Film Review: Backrooms
An extraordinarily unsettling existential horror from Kane Parsons
I wonder if reading me praise the current splendid run of horror films is getting a little tiresome? Over the past few weeks, I’ve given strong notices to Undertone, Exit 8, Hokum, Obsession, and Passenger. Now I’m about to do the same with Backrooms. The problem isn’t that I’m unhappy that horror is having such a renaissance at present (and indeed, has been throughout this decade, as I’ve discussed elsewhere). The problem is that I’m running out of adjectives. “Scary”, “frightening”, “disturbing”, “horrifying”, and “terrifying” are getting rather overused in my reviews, so I’m setting myself a challenge to include none of them here (even though they all apply).
Perhaps the best adjective to describe Backrooms is “nightmarish”, simply because it actually provoked nightmares after I watched it. There’s little overt gore (mostly glimpses), and the violence is limited. However, it is a singular film that gets under the skin in ways that are difficult to put into words. There are levels of skin-crawling foreboding here that recall the darkest moments of David Lynch. At times, the film tells its story via found footage, in the style of The Blair Witch Project (1999). Yet somehow, it’s unlike any other horror film I’ve ever seen.
I suppose there’s some tonal and visual similarity with Exit 8, which also deals in yellow-hued liminal spaces. But that was set in a looping railway station corridor. This one features a mysterious parallel world accessible via a porous wall in the basement of a rather second-rate furniture shop with an odd piratical theme. Said shop is owned by Clark (Chiwetel Ejiofor), who is unhappy due to his recent divorce and increasing dependence on booze. He’s living in his own shop, sleeping in one of the beds, so in a pretty miserable state. What’s more, his therapy with Dr Mary Kline (Renate Reinsve) isn’t exactly helping.
One night, Clark discovers this peculiar parallel world, or extradimensional space, or whatever it might be. At first, it looks like a yellowish open-plan office with random sticks of furniture. However, the farther he goes in, the more he discovers it is unending, with the architecture taking on peculiar shapes and sizes that recall German Expressionist art. It features portals that feel like a particularly twisted take on the tiny doors accessed in Alice in Wonderland. Or, as the film puts it, the place seems to have been constructed by someone attempting to design what they have never seen, though it has been described to them. Some bits they get right, but some bits they don’t. It’s a mishmash.
Amid this bad dream world lurks something dark and menacing. We don’t know quite what it is. Nor does Clark, but he doesn’t seem to have a problem endangering the lives of his staff, Bobby (Finne Bennett), and Kat (Lukita Maxwell), dragging them into his explorations of this extradimensional world, saying he’ll pay them overtime for this “research”. Needless to say, things go very wrong indeed.

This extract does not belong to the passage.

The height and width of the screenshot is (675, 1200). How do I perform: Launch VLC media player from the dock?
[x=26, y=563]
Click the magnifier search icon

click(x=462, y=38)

Backrooms is a triumph of imaginative production design for Danny Vermette. The increasingly surreal spaces have a labyrinthine quality that is nothing less than extraordinary, considering the film’s comparatively small budget. Dread-inducing visuals, including furniture and later humanoid figures sunken into the floors and walls, as though they have been partially absorbed, add to the escalating psychological terror. In this respect, director Kane Parsons, who created the YouTube web series upon which this is based (in turn, an adaptation of the “Backrooms creepypasta”), is in full control. His and cinematographer Jeremy Cox’s innovative use of wide-angle lenses, gradually narrowing passageways, steep chutes, houses within rooms, and staircases across sheer drops, is seriously anxiety-inducing. And yes, at the heart of this infernal maze lies a malevolent force, the precise nature of which is genuinely unsettling.
Performances are good, with Renate Reinsve in particular offering an understated masterclass in fear mingled with traumatised curiosity (mostly on account of her experiences of a schizophrenic mother and the destruction of her childhood home, glimpsed in flashbacks). Mark Duplass also crops up in an enigmatic supporting role that I won’t spoil. I should also add that the sound design and score (by Parsons and composer Edo Van Breeman) is first-rate, with ambient noise and slow-burning, creeping unease trumping jump scares (though there are a couple of those, too, well-deployed).
For me, the greatest strength of Backrooms is its refusal to provide full explanations. There are hints, here and there, and a few reveals that provide some answers. But this is a sublimely chilling existential horror that offers nothing in the way of reassurance. What you bring to the film will doubtless reflect how you interpret it, as there are myriad metaphorical applications. For me, it has something to say about the nature of broken people who blame all their problems on someone else, perhaps due to the fracturing, misleading nature of memory. It also highlights the hypocrisy of those who fail to take their own good advice. My youngest (who saw it with me) interpreted it as a metaphor for dementia. And yes, it’s about loneliness being a bad thing. As God put it in the Book of Genesis: “It is not good that the man should be alone.”
It goes without saying that Backrooms won’t be for everyone, but once again, horror fans have another must-see to add to their list.